-- Document passage --
[Start of section]

Hi [~sseth], can you explain the approach you're planning to take in more 
detail?  Are you proposing to keep the TCP session open, but reuse the handler 
thread for something else, while the RPC is progressing?  It seems like this 
approach would alleviate the handler thread bottleneck, but potentially run 
into another bottleneck by keeping open a lot of open TCP sockets (file 
descriptors).  Given that we've had problems with hitting max file descriptors 
in the past, couldn't this be problematic?

Heartbeats are fundamental to how YARN works.  If we move to an offer-based 
system like Mesos, it seems like the way to do it would be to have the resource 
manager make outgoing connections to the executors, rather than keeping TCP 
sessions open a long time.

> Allow handoff on the server side for RPC requests
> -------------------------------------------------
>
>                 Key: HADOOP-11552
>                 URL: https://issues.apache.org/jira/browse/HADOOP-11552
>             Project: Hadoop Common
>          Issue Type: Improvement
>          Components: ipc
>            Reporter: Siddharth Seth
>            Assignee: Siddharth Seth
>         Attachments: HADOOP-11552.1.wip.txt
>
>
> An RPC server handler thread is tied up for each incoming RPC request. This 
> isn't ideal, since this essentially implies that RPC operations should be 
> short lived, and most operations which could take time end up falling back to 
> a polling mechanism.
> Some use cases where this is useful.
> - YARN submitApplication - which currently submits, followed by a poll to 
> check if the application is accepted while the submit operation is written 
> out to storage. This can be collapsed into a single call.
> - YARN allocate - requests and allocations use the same protocol. New 
> allocations are received via polling.
> The allocate protocol could be split into a request/heartbeat along with a 
> 'awaitResponse'. The request/heartbeat is sent only when there's a request or 
> on a much longer heartbeat interval. awaitResponse is always left active with 
> the RM - and returns the moment something is available.
> MapReduce/Tez task to AM communication is another example of this pattern.
> The same pattern of splitting calls can be used for other protocols as well. 
> This should serve to improve latency, as well as reduce network traffic since 
> the keep-alive heartbeat can be sent less frequently.
> I believe there's some cases in HDFS as well, where the DN gets told to 
> perform some operations when they heartbeat into the NN.

[End of section]

-- Provided data --
[Start of section]

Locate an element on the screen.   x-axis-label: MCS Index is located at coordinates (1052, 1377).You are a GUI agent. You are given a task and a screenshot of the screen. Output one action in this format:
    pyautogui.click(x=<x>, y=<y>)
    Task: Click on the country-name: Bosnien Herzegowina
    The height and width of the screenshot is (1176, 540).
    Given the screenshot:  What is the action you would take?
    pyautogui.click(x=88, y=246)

[End of section]

-- Exercise tasks --
1) Condense the paragraph of the RPC handoff comment that begins "Hi [~sseth], can you explain" into a short bulleted list, keeping its main points.
2) From the RPC handoff comment, output the stretch from "Heartbeats are fundamental" through "a long time." with no changes.
This material plays no part in the work.

-- Task-by-task outputs --
1)
- Asks for a more detailed explanation of the planned approach.
- Asks whether the proposal is to keep the TCP session open while reusing the handler thread for other work as the RPC progresses.
- Notes that this would ease the handler thread bottleneck but could create another one by keeping many TCP sockets (file descriptors) open.
- Asks whether this could be a problem, given past trouble with hitting the maximum number of file descriptors.

2)
Heartbeats are fundamental to how YARN works.  If we move to an offer-based 
system like Mesos, it seems like the way to do it would be to have the resource 
manager make outgoing connections to the executors, rather than keeping TCP 
sessions open a long time.